WHAT THIS TASK INVOLVES – Starting with the line with "The width and" and going on through the end of the rows, write the lines again, switching "orange" to "blue" and keeping everything else the same. Omit the pictures from your answer.

— BEGIN ITEMS —

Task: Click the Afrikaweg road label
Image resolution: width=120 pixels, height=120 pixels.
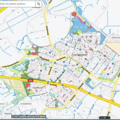Action: [x=50, y=71]
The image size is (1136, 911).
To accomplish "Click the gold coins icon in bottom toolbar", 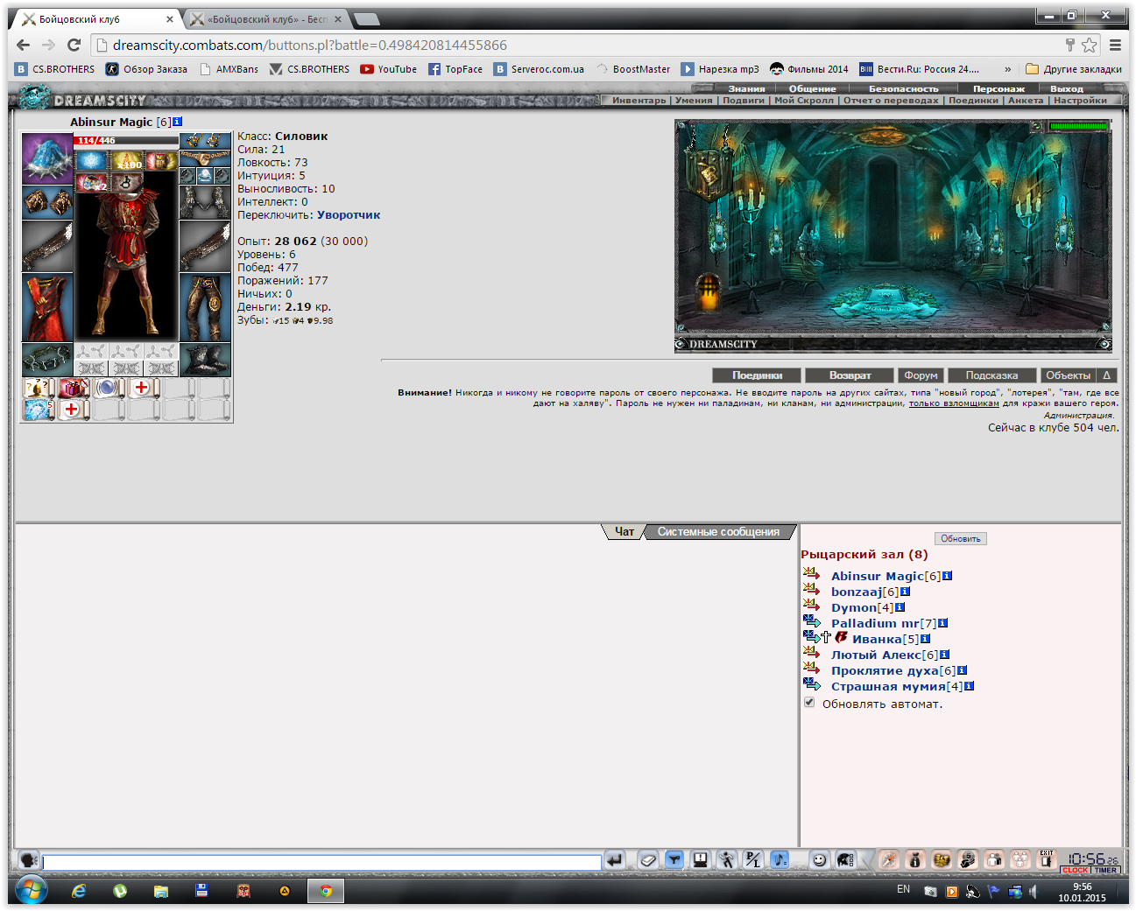I will point(942,859).
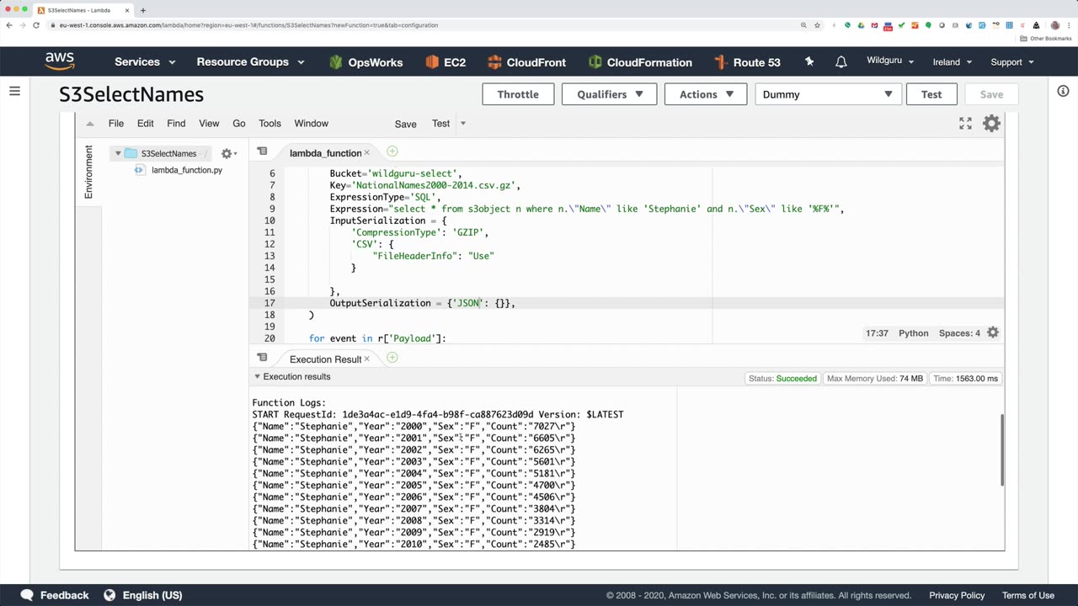This screenshot has height=606, width=1078.
Task: Open editor settings gear icon
Action: [991, 124]
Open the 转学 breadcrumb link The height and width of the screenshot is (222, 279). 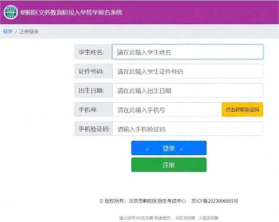coord(8,32)
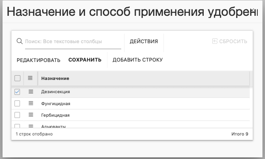265x159 pixels.
Task: Open row menu icon for Гербицидная
Action: point(31,115)
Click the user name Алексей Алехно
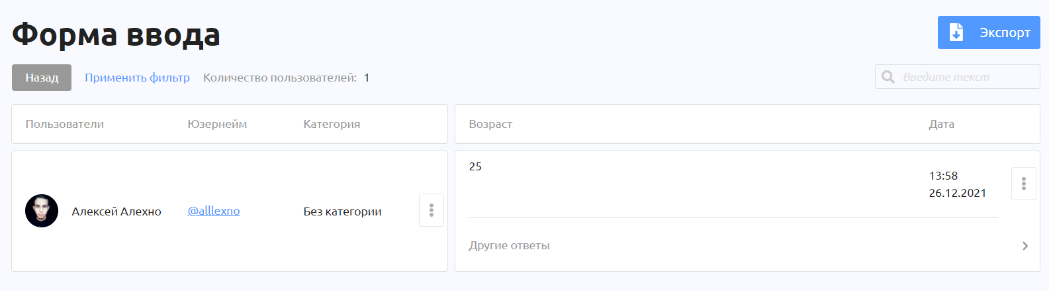This screenshot has height=291, width=1049. coord(116,211)
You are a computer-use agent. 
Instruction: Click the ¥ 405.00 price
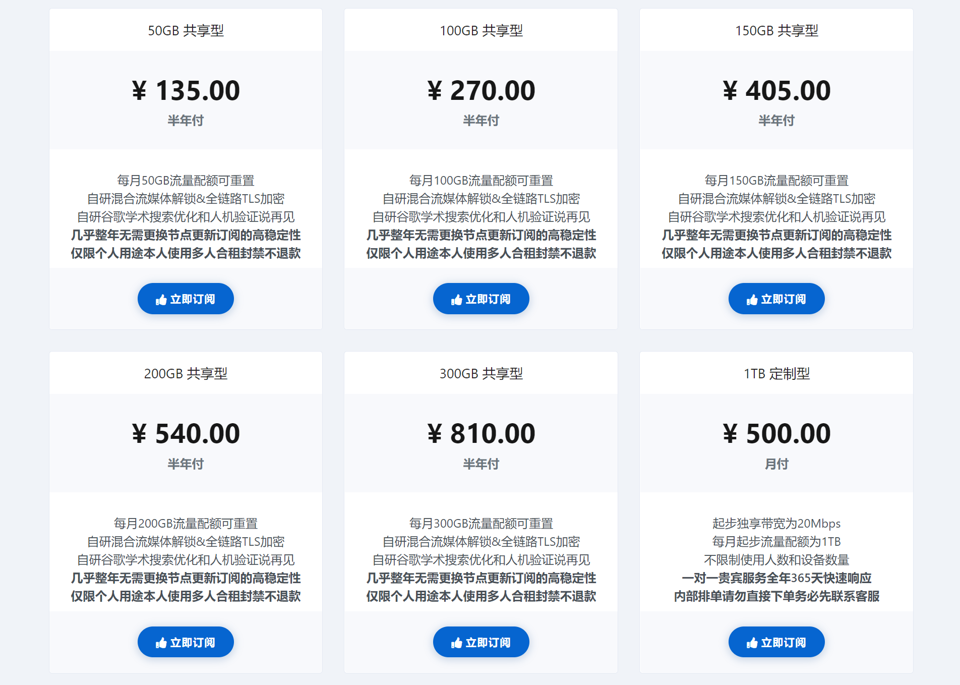pos(776,91)
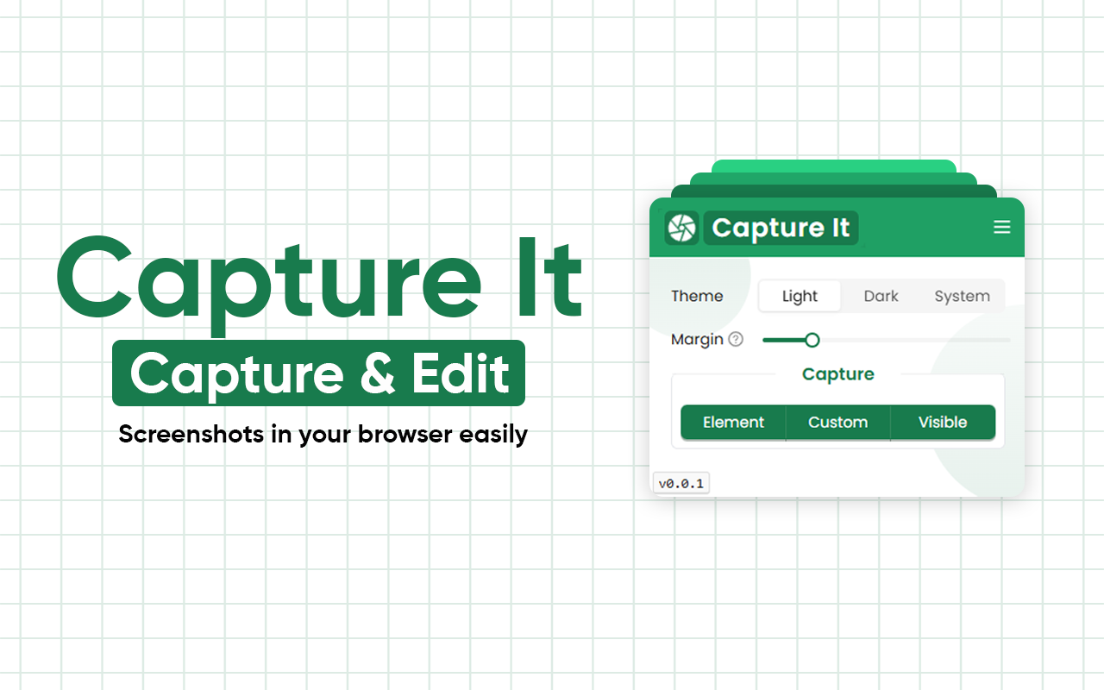Viewport: 1104px width, 690px height.
Task: Click the Margin help question icon
Action: click(737, 340)
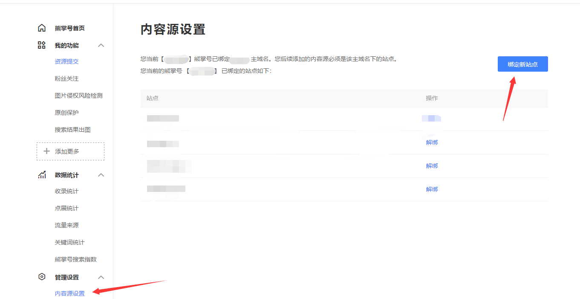Collapse the 数据统计 section chevron
This screenshot has height=299, width=580.
101,174
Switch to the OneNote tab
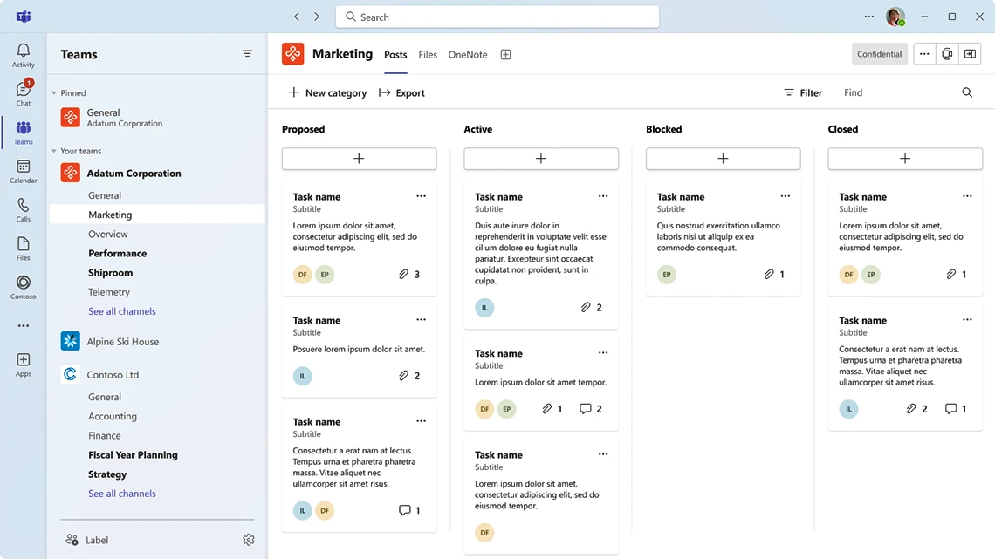995x559 pixels. coord(468,54)
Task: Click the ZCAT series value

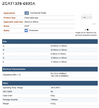Action: 27,26
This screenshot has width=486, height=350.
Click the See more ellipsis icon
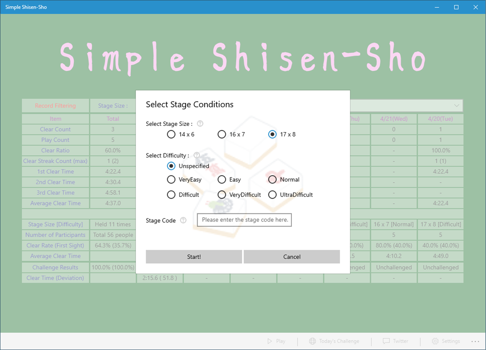coord(475,341)
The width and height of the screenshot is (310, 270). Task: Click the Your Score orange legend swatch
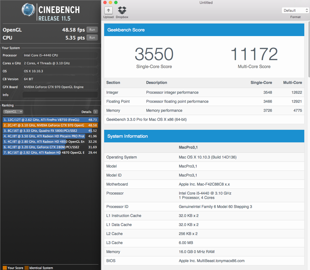point(5,268)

— END ITEMS —

COMPLETE OUTPUT –
The width and height of the screenshot is (310, 270). Task: Click the Your Score blue legend swatch
point(5,268)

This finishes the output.